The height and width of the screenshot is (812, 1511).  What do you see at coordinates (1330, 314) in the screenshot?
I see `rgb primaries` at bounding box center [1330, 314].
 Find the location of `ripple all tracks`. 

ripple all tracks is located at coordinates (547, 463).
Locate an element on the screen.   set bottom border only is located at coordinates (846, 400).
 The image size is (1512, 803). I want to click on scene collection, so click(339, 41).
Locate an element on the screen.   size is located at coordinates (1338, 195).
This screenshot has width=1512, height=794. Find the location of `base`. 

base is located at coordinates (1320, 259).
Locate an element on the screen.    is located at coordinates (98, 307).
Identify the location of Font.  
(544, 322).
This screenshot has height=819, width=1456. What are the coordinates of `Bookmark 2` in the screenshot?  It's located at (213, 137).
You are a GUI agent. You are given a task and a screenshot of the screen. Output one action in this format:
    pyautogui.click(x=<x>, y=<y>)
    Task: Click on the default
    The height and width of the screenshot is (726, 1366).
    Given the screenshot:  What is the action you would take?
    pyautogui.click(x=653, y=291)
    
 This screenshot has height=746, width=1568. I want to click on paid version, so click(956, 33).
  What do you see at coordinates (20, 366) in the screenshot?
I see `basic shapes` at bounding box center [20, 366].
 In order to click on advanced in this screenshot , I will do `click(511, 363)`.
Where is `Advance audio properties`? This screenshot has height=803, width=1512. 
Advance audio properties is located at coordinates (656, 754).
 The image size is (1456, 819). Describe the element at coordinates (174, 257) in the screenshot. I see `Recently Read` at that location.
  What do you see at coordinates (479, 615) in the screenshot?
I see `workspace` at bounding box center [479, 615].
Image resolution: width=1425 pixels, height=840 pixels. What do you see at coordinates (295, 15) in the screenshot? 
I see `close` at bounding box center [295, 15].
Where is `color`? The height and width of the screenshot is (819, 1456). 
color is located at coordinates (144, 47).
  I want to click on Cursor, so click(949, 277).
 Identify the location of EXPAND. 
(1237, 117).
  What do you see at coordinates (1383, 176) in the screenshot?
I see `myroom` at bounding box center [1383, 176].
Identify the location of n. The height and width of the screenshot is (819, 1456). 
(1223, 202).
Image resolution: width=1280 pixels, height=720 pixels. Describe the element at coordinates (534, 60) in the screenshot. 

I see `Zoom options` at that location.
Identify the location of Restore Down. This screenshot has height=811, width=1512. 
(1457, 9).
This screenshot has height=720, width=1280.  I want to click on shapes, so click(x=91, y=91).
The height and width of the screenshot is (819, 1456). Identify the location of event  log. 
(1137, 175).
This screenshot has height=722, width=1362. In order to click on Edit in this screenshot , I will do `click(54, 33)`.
○ ○ ○ ○
## Exercise objective
Reproduce the whole listing above line for line, without changing a single character.

## Written response
The height and width of the screenshot is (812, 1511).  What do you see at coordinates (1330, 314) in the screenshot?
I see `rgb primaries` at bounding box center [1330, 314].
 Find the location of `ripple all tracks`. 

ripple all tracks is located at coordinates (547, 463).
Locate an element on the screen.   set bottom border only is located at coordinates (846, 400).
 The image size is (1512, 803). I want to click on scene collection, so click(339, 41).
Locate an element on the screen.   size is located at coordinates (1338, 195).
This screenshot has width=1512, height=794. Find the location of `base`. 

base is located at coordinates (1320, 259).
Locate an element on the screen.    is located at coordinates (98, 307).
Identify the location of Font.  
(544, 322).
This screenshot has height=819, width=1456. What are the coordinates of `Bookmark 2` in the screenshot?  It's located at (213, 137).
You are a GUI agent. You are given a task and a screenshot of the screen. Output one action in this format:
    pyautogui.click(x=<x>, y=<y>)
    Task: Click on the default
    The height and width of the screenshot is (726, 1366).
    Given the screenshot:  What is the action you would take?
    pyautogui.click(x=653, y=291)
    
 This screenshot has height=746, width=1568. I want to click on paid version, so click(956, 33).
  What do you see at coordinates (20, 366) in the screenshot?
I see `basic shapes` at bounding box center [20, 366].
 In order to click on advanced in this screenshot , I will do `click(511, 363)`.
Where is `Advance audio properties`? This screenshot has height=803, width=1512. 
Advance audio properties is located at coordinates (656, 754).
 The image size is (1456, 819). Describe the element at coordinates (174, 257) in the screenshot. I see `Recently Read` at that location.
  What do you see at coordinates (479, 615) in the screenshot?
I see `workspace` at bounding box center [479, 615].
Image resolution: width=1425 pixels, height=840 pixels. What do you see at coordinates (295, 15) in the screenshot? 
I see `close` at bounding box center [295, 15].
Where is `color`? The height and width of the screenshot is (819, 1456). 
color is located at coordinates (144, 47).
  I want to click on Cursor, so click(949, 277).
 Identify the location of EXPAND. 
(1237, 117).
  What do you see at coordinates (1383, 176) in the screenshot?
I see `myroom` at bounding box center [1383, 176].
Identify the location of n. The height and width of the screenshot is (819, 1456). 
(1223, 202).
Image resolution: width=1280 pixels, height=720 pixels. Describe the element at coordinates (534, 60) in the screenshot. 

I see `Zoom options` at that location.
Identify the location of Restore Down. This screenshot has height=811, width=1512. 
(1457, 9).
This screenshot has height=720, width=1280.  I want to click on shapes, so click(x=91, y=91).
The height and width of the screenshot is (819, 1456). Identify the location of event  log. 
(1137, 175).
This screenshot has height=722, width=1362. In order to click on Edit in this screenshot , I will do `click(54, 33)`.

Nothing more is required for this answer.